Sirin Kale’s experience of the first eight weeks of breastfeeding was exactly the same as my own; pain, shame and trauma (‘I felt rage. I had traded my sanity for milk’: what happened when I breastfed despite the pain, 10 January). Thrush was never mentioned, neither was caring for my own breasts, aside from signs of mastitis, and I spoke to a lot of different support providers. It was only when a friend recommended the use of hydrogel discs and I managed to pump enough to give me a break from feeding that my cracks were able to heal and I could feed without being in excruciating pain.
Until the guidance surrounding breastfeeding is more personalised and new parents are better informed, this will be an ongoing issue for many mothers. I explored the issues surrounding this in a co-authored article for the International Journal of Birth and Parental Education last summer.
Jess Haigh
Leeds
When I gave birth to twins in the early 1990s and tried breastfeeding, it was absolutely excruciating. I felt this was the biggest conspiracy of silence I’d ever encountered. By turning immediately to formula I felt that I was letting people down – curiously other family members as much as my babies, such was the prevailing social expectation, although I don’t remember my husband or family ever pressing me to breastfeed. Fortunately, a very kind doctor gently counselled me that as I would be the one doing the feeding, the decision was completely mine. I was very lucky.
Barbara Wallis
Crosby Ravensworth, Cumbria
I was a consultant anaesthetist with a special interest in obstetric anaesthesia and analgesia for 30 years and met many women who struggled to breastfeed. I told them that if you lived without clean water or the means to sterilise bottles, and were unable afford formula, breastfeeding was essential. If you lived in 21st-century Hertfordshire, it wasn’t.
Every week a newborn was admitted to hospital with dehydration because breastfeeding had failed. For a new mother to be able to look after her baby, she must also look after herself. Much misery is caused by forcing women to breastfeed when they are struggling. I was able to breastfeed both my babies, but I would certainly have given them formula rather than have them starve.
Dr Heather Parry
Watford, Hertfordshire
I hated breastfeeding, so after a couple of months of struggling I just stopped. Simple: no guilt, babies fed and healthy, and I was no longer in agony doing something that I hated. What was not to like?
The guilt trip mothers endure for not breastfeeding is appalling. Luckily I’m a stubborn so-and-so, and being 38 when my son was born and 41 when I had my daughter, old enough, and self-assured enough, to ignore everyone and decide what was best for me and the babies. Try if you want, you might love it. If you don’t, don’t bother. Your kids won’t care, they get held and fed just the same. Don’t let anyone scare you with stories that “natural” equals better either.
I’m a retired research scientist, and there are numerous “natural things” I wouldn’t have anywhere near my children – snake venom and blue-ringed octopus tetrodotoxin to name two.
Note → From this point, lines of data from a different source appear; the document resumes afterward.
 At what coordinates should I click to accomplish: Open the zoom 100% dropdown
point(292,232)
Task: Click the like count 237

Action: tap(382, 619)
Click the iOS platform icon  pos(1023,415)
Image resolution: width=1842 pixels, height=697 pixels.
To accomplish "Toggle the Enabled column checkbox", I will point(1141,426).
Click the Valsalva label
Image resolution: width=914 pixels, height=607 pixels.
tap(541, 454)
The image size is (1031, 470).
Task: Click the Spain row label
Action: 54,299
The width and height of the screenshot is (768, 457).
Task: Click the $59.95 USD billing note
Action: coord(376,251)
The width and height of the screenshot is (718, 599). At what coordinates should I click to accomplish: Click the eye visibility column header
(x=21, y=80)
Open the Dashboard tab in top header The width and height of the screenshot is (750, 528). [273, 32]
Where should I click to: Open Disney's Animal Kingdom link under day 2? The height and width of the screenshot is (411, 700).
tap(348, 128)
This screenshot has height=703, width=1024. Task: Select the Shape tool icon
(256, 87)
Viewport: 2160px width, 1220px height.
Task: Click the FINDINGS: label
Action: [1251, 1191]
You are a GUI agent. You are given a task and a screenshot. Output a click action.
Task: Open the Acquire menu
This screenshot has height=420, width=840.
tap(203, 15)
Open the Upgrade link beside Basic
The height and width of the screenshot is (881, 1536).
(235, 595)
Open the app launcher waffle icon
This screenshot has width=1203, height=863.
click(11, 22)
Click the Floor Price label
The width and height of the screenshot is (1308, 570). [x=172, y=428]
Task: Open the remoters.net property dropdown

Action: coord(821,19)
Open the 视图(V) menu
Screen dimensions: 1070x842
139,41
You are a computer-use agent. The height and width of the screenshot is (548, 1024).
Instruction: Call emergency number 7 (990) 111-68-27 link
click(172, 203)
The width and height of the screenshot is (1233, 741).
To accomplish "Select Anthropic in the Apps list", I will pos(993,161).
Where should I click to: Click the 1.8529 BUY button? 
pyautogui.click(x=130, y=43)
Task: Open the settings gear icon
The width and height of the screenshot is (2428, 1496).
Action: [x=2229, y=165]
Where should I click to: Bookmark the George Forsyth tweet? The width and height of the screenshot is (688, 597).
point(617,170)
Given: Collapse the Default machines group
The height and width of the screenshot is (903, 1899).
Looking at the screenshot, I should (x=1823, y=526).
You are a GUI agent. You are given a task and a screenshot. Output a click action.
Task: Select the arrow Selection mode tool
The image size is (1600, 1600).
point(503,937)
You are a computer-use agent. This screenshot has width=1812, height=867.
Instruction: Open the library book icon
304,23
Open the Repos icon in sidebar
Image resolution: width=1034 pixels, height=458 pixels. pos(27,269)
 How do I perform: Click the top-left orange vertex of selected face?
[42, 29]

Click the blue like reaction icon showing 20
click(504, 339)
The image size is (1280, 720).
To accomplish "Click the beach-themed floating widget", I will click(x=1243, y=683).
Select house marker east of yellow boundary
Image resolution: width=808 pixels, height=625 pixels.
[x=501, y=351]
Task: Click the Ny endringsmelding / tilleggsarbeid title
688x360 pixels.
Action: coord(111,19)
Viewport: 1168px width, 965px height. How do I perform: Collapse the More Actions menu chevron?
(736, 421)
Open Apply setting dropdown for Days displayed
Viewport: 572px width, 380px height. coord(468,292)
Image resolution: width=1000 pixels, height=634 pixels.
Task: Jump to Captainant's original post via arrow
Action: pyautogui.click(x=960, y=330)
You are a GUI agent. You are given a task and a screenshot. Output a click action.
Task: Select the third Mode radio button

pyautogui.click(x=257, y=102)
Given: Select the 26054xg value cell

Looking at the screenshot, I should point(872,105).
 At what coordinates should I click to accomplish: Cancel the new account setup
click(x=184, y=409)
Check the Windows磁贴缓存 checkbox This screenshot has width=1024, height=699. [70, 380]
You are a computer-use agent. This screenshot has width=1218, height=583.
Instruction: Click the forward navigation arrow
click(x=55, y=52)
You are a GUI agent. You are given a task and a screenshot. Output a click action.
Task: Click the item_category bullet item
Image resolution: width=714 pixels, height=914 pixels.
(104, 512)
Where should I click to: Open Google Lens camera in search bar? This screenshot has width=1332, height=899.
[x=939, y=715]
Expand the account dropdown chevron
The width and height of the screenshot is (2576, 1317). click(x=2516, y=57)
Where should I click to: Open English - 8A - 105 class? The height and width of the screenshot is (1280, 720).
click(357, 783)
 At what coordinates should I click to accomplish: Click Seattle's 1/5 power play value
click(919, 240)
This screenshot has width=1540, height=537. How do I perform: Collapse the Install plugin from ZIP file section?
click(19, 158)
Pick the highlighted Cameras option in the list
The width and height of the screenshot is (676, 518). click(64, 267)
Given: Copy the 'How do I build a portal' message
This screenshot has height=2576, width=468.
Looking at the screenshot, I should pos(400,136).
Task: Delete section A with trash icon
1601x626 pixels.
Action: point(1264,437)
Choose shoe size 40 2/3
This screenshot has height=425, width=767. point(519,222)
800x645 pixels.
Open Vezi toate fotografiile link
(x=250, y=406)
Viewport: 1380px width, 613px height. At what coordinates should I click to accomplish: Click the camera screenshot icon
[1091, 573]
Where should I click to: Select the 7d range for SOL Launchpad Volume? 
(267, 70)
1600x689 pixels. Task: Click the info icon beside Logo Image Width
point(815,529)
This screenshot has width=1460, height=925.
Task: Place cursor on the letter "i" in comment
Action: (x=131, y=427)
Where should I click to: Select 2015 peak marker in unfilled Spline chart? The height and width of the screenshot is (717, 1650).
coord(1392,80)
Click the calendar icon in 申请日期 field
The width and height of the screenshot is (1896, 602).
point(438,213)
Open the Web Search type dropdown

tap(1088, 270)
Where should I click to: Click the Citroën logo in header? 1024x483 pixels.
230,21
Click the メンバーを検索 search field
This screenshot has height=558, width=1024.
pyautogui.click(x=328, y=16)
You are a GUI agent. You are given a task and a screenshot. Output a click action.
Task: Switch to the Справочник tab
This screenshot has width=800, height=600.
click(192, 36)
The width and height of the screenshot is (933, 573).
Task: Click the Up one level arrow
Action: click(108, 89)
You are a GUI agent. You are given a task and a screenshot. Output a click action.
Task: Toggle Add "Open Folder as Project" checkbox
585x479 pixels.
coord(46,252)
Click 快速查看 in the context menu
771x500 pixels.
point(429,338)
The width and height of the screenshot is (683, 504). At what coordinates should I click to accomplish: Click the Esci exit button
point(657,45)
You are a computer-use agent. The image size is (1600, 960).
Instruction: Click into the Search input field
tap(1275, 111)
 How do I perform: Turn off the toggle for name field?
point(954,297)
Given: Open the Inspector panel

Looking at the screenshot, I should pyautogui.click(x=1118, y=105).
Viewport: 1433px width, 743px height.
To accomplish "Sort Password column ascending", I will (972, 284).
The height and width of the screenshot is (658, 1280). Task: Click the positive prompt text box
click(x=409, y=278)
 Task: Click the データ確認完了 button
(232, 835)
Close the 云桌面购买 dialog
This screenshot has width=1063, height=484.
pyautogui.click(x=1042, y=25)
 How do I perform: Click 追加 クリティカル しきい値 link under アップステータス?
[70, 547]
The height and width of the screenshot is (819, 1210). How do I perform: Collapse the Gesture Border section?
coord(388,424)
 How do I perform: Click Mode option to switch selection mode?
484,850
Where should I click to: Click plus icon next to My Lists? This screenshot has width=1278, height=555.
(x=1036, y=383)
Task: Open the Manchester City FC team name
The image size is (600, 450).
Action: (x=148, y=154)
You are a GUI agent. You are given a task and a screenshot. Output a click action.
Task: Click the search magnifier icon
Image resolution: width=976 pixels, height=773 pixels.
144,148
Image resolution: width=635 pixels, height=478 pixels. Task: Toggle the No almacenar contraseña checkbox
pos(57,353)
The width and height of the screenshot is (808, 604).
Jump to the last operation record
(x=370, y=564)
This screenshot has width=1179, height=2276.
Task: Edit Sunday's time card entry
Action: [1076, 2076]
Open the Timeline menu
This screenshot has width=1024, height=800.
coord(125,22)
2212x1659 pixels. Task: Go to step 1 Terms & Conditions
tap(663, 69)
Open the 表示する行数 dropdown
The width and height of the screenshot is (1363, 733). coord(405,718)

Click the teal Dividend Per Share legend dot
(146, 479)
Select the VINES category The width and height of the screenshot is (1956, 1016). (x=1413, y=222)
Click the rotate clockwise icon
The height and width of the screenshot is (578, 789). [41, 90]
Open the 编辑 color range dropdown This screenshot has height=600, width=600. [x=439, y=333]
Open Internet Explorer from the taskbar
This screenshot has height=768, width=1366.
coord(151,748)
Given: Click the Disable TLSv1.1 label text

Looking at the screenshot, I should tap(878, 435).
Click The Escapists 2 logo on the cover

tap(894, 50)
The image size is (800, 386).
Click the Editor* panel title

We are lucky to live in a world where we have choices. No one should beat themselves up about a short period of their child’s hopefully 90-year healthy and happy life.
Dr Janet Dawson
Bennwil, Switzerland
It’s unacceptable that health professionals today haven’t been taught the simple idea that breastfeeding should never be painful and if it is, something needs to be put right. What has happened to evidence-based care in breastfeeding?